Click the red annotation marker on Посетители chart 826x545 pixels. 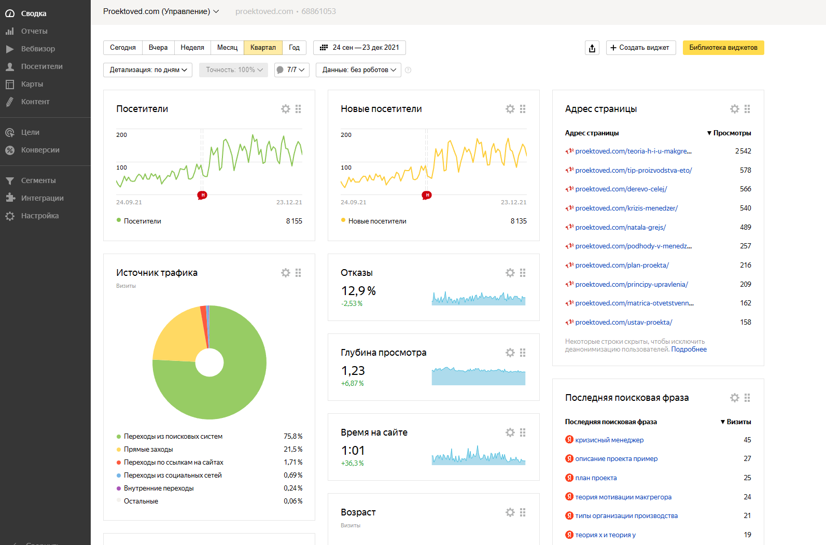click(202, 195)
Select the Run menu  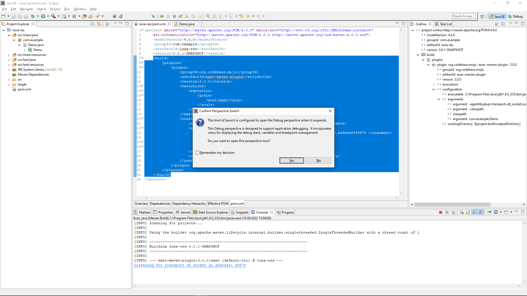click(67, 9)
...
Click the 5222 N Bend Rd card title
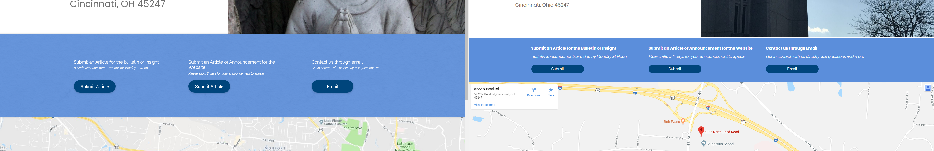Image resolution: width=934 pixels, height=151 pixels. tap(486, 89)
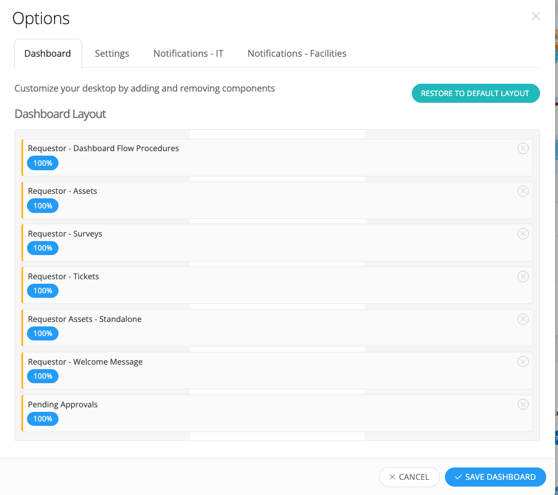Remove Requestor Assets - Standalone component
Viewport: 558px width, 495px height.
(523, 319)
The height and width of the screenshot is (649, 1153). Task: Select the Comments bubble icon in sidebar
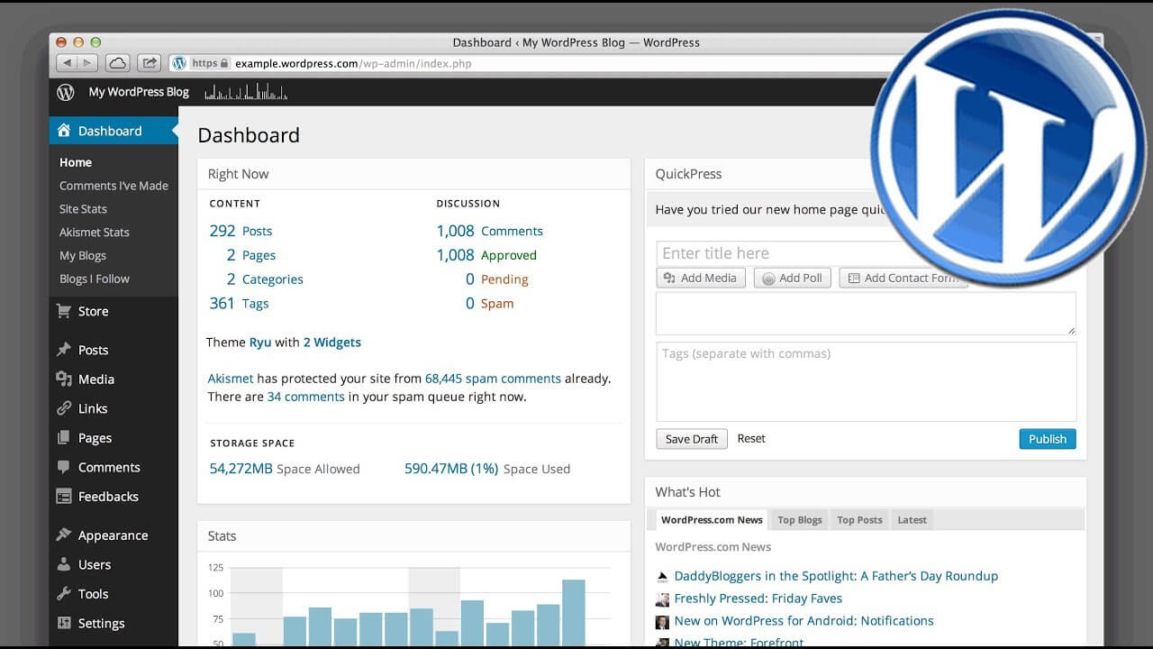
...
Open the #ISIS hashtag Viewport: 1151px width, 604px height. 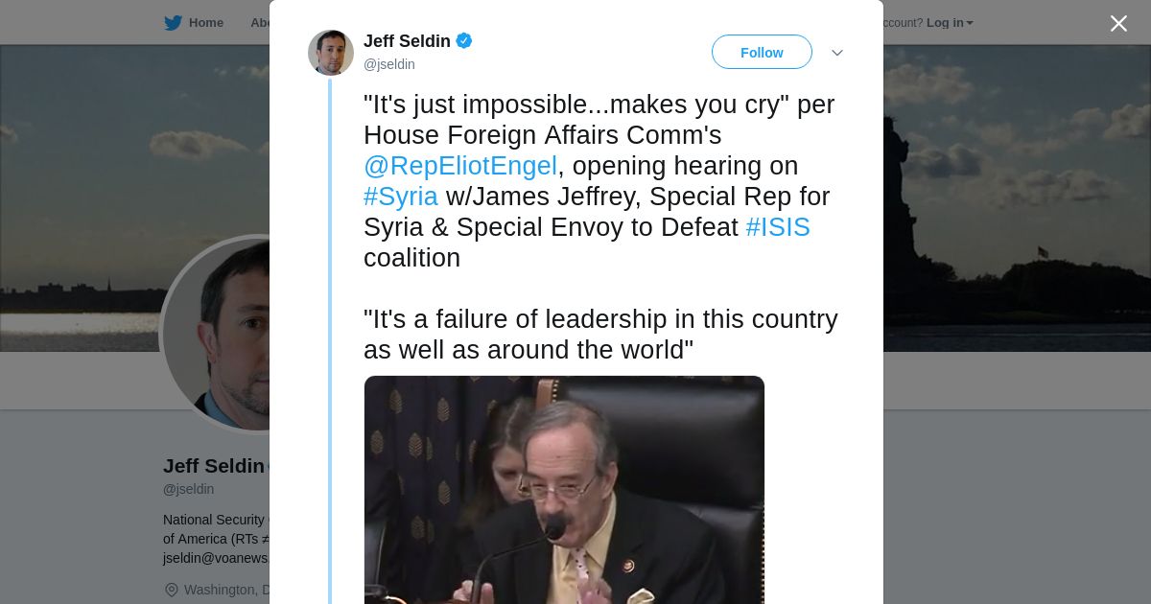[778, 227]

**EXERCISE INSTRUCTIONS**
Above are the records; copy exactly the lines from the one with "Click the 5222 N Bend Rd card title" through the one with "The height and", including both, and nothing more. Leave out pictures.

**OUTPUT FOR THIS TASK**
Click the 5222 N Bend Rd card title
Image resolution: width=934 pixels, height=151 pixels. tap(486, 89)
Remove Requestor Assets - Standalone component
Viewport: 558px width, 495px height.
(523, 319)
The height and width of the screenshot is (649, 1153). Task: Select the Comments bubble icon in sidebar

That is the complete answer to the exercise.